*** Stored data ***
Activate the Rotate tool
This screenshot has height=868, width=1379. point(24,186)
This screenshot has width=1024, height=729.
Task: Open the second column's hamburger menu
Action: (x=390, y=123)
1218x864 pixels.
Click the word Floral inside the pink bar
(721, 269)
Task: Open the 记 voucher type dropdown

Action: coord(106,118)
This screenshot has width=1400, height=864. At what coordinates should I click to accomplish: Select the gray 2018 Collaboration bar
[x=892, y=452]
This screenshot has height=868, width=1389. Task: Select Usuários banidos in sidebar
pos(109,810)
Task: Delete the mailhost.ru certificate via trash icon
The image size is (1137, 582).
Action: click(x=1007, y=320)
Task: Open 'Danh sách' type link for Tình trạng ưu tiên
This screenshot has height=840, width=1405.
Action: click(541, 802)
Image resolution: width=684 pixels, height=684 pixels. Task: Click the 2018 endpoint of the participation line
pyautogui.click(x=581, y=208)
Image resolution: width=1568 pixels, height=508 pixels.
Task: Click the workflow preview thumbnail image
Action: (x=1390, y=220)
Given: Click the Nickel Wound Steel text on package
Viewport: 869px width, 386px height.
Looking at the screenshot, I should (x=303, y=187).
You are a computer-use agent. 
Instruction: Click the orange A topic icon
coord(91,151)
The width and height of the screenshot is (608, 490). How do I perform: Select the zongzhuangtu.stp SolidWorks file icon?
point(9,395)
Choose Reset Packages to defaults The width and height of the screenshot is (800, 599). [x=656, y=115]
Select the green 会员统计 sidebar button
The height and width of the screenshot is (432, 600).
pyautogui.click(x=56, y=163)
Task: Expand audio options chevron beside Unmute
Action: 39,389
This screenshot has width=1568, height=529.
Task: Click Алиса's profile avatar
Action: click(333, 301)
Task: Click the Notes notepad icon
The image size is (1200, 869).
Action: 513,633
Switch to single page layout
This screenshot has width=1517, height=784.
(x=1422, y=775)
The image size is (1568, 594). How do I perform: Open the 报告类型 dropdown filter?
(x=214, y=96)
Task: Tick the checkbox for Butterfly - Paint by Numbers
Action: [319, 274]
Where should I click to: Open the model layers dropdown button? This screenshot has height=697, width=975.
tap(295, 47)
***
Instructions for the task: The line with "Where should I" and every line after it up to the end of the entries: output those exactly, and only those.

Exercise output:
Where should I click to: Open the model layers dropdown button? This screenshot has height=697, width=975.
tap(295, 47)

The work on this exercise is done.